[Provided data]

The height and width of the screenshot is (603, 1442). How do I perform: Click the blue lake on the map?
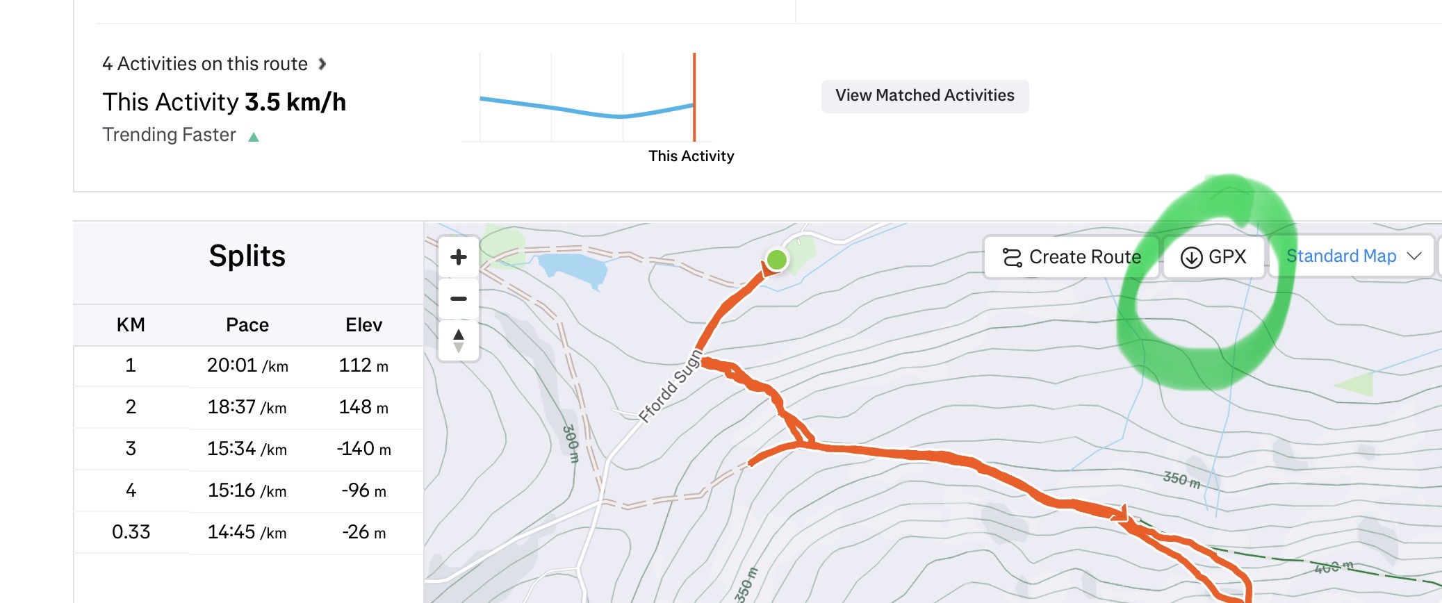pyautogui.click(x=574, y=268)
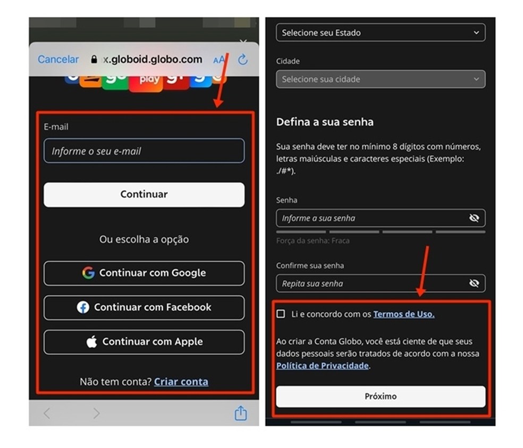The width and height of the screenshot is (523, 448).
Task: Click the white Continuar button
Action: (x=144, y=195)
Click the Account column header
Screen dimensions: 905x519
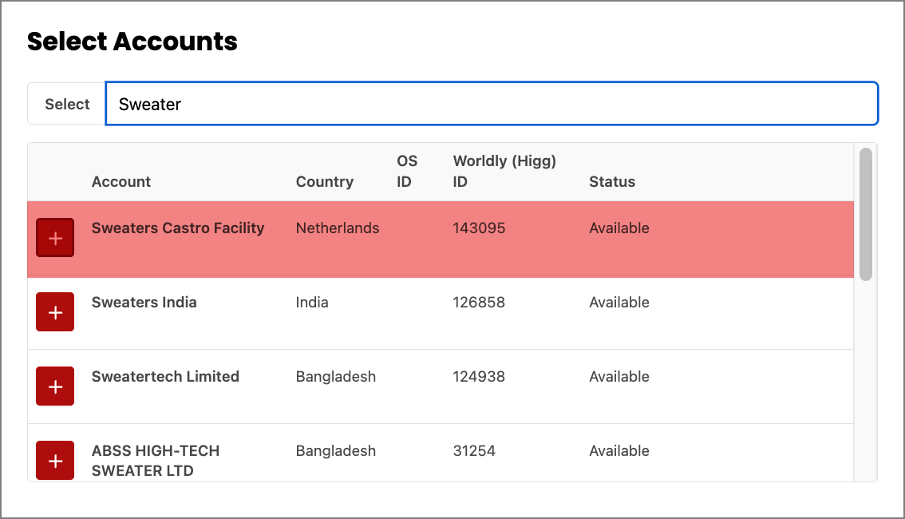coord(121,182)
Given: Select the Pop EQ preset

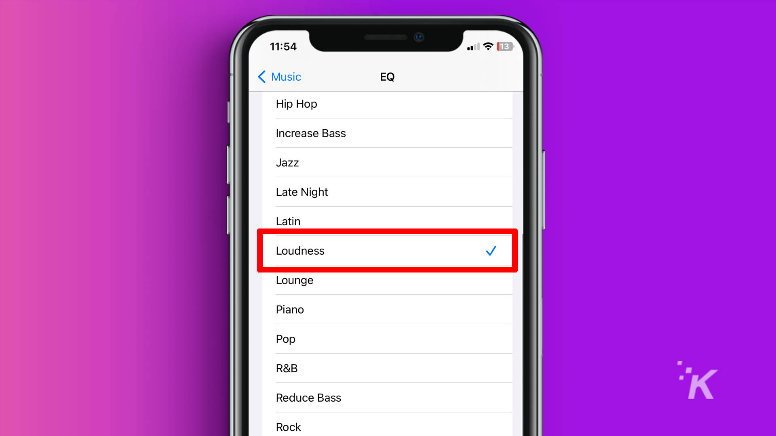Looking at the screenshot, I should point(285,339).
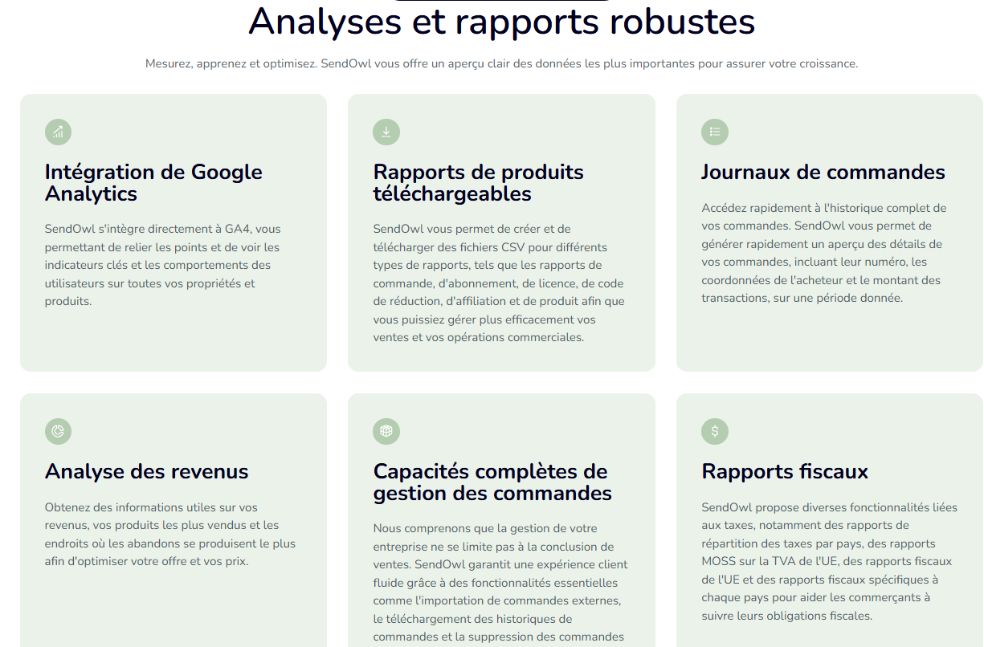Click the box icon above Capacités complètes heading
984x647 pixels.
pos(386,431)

[/Provided data]

> **Task**
Pictures excluded, quote all the data above exactly.

> **Result**
The height and width of the screenshot is (603, 1442). How do I perform: Click the blue lake on the map?
pyautogui.click(x=574, y=268)
The width and height of the screenshot is (523, 448).
Task: Click the white Continuar button
Action: (x=144, y=195)
Click the Account column header
Screen dimensions: 905x519
coord(121,182)
Given: Select the Pop EQ preset

Looking at the screenshot, I should point(285,339).
Click the box icon above Capacités complètes heading
984x647 pixels.
pos(386,431)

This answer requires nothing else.